Leonard Lawson. 71.3 kg. 168 cm. Eye colour blue. Hair colour grey, balding. Caucasian. Male. 90+ years.

In the long, narrow rectangle that was Autopsy Suite 1 of the mortuary behind the Royal Liverpool University Hospital, Clay watched the APTs lift Leonard Lawson’s body from the body bag on to the rubber board on which the post-mortem would be conducted.

She looked at Hendricks and followed his gaze to the centre of Leonard Lawson’s rib cage. Blood-stained wooden circles plugged his body back and front. This detail, the sawn-off ends of the spear that had impaled him, gave the old man’s body an unreal quality, emphasised by the fact that his eyes were now shut and his face was neutral.

‘Eve, we must stop meeting like this.’ The voice of the pathologist, Dr Mary Lamb, came from behind her. ‘And at these ungodly hours.’ She was close to retirement age and looked a decade older, but she walked past Clay with a gait that was sprightly.

Clay watched Dr Lamb’s reaction as she made an initial visual assessment of Leonard Lawson’s corpse. Her expression gave nothing away, but she said, ‘I spoke with DS Stone on the telephone and he furnished the details of the scene of the crime.’

Over the light blue autopsy suite smock and trousers, Clay tied the straps of a green plastic apron tightly behind her back.

‘In thirty-five years,’ continued Dr Lamb, washing her hands at the sink, ‘I’ve never known the like.’ She turned to her APTs. ‘Get some pictures of him, please.’

Michael Harper, the senior APT, pointed a digital camera at Leonard Lawson and took the first of multiple images.

Clay made eye contact with Dr Lamb. The pathologist smiled.

‘However, I did see you in Liverpool One with your little boy, Eve. You were lifting him on to a bouncy castle. The man you were with, with the sky-blue eyes?’

‘My husband, Thomas. You should have come and said hello, Dr Lamb.’

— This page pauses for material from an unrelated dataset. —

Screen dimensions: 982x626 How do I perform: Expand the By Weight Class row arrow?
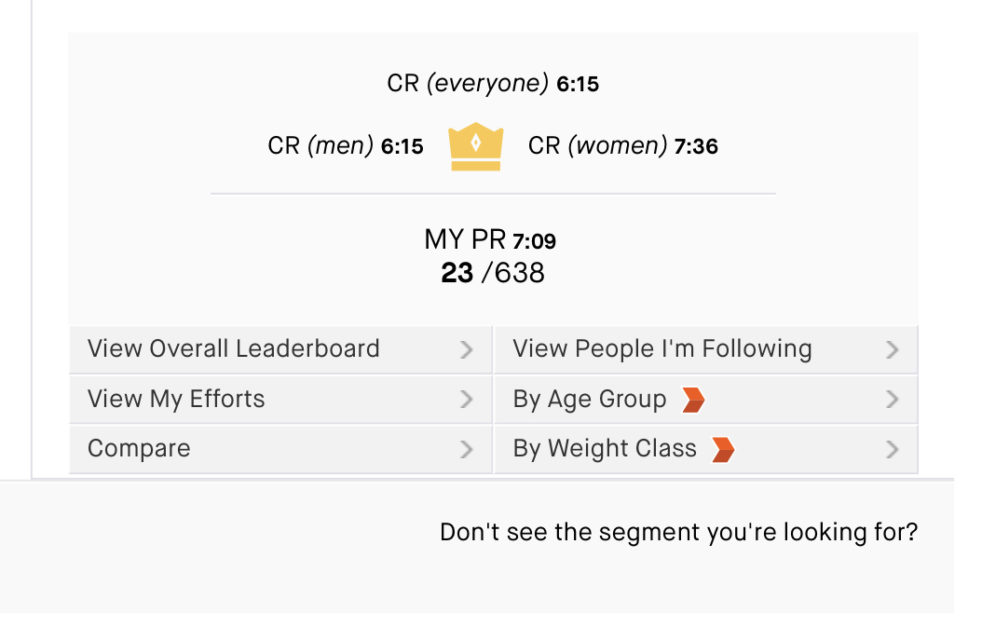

‘I was going to... and then I thought, no. The only places we ever meet are here or in the Crown Court. You looked so happy. I didn’t want to drag this side of your life into your personal space.’

Dr Lamb dried her hands with the same slow, precise movements Clay had seen her use in dozens of post-mortems. ‘What’s your little boy called, Eve?’

‘Philip. Little but getting bigger and mouthier by the day.’

The smile dissolved from Dr Lamb’s eyes and Clay steeled herself, forced herself back into professional mode, pushing all thoughts of Thomas and Philip away.

‘Turn him on to his side, please,’ Dr Lamb said to her APTs.